§ **Task item**: Please say how many lines in the records below contain the word "will", giving the number alone.

§ **Entries provided**:
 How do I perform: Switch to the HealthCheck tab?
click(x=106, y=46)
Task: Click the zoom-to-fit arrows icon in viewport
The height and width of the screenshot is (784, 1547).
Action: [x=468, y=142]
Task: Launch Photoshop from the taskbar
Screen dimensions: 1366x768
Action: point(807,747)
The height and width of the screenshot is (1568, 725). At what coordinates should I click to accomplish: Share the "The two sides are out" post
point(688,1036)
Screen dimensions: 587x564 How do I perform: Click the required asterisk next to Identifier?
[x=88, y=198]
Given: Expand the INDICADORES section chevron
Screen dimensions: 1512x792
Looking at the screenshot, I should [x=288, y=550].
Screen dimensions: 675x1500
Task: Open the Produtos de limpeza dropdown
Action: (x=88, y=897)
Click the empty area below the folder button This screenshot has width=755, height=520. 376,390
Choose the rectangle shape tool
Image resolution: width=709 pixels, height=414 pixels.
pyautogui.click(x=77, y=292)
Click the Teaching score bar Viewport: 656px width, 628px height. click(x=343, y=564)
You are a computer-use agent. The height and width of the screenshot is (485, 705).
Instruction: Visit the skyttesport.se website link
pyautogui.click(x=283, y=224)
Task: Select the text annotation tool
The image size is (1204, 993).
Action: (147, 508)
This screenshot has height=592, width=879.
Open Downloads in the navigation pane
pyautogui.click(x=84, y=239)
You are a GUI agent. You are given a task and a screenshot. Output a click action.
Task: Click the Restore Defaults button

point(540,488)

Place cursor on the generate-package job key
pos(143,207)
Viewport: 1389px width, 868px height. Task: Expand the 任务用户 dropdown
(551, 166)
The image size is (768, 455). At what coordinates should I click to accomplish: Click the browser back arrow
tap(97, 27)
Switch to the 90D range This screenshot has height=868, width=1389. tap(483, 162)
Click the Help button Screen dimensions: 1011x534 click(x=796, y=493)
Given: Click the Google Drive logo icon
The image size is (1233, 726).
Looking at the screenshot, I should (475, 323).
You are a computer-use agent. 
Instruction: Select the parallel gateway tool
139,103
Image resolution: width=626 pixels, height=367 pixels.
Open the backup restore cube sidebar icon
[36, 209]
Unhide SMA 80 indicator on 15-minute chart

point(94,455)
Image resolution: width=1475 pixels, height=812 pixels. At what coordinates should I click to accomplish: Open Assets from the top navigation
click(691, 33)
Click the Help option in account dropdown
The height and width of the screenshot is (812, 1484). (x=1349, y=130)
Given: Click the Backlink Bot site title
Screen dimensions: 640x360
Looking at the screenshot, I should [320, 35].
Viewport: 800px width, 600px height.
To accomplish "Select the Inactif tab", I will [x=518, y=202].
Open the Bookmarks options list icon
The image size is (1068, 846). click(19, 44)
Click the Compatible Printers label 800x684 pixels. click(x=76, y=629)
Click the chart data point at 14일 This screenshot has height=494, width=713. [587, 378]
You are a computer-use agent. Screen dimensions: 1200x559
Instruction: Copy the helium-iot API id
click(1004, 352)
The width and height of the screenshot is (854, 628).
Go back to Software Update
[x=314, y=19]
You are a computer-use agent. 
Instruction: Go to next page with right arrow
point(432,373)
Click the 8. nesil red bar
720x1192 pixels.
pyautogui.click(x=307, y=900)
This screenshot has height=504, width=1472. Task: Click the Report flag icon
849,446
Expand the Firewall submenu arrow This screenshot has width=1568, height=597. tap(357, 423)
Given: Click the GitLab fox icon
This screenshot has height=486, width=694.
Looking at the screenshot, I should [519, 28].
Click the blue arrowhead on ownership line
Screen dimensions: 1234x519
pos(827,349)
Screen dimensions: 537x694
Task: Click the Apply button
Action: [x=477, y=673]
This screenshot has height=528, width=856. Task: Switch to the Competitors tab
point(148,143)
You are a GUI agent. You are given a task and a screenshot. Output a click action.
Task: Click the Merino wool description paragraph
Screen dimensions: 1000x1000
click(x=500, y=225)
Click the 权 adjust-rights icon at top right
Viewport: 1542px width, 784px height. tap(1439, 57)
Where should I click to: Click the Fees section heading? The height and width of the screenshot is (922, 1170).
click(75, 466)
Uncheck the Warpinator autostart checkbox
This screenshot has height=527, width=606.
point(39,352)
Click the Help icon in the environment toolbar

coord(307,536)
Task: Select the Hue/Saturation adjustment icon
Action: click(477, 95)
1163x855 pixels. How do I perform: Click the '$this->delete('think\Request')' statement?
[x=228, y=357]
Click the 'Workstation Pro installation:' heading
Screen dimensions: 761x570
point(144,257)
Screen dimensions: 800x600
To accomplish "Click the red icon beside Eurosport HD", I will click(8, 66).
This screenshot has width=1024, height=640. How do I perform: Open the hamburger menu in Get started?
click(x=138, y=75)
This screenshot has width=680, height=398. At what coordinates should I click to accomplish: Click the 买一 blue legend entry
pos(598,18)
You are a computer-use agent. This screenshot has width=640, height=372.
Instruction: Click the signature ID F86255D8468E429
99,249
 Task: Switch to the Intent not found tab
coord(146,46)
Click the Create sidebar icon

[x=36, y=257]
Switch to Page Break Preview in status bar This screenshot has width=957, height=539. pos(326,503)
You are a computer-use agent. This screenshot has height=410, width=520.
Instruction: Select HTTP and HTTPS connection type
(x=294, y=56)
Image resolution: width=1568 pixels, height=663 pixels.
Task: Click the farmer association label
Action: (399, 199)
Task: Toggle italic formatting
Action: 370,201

§ **Your response**: 2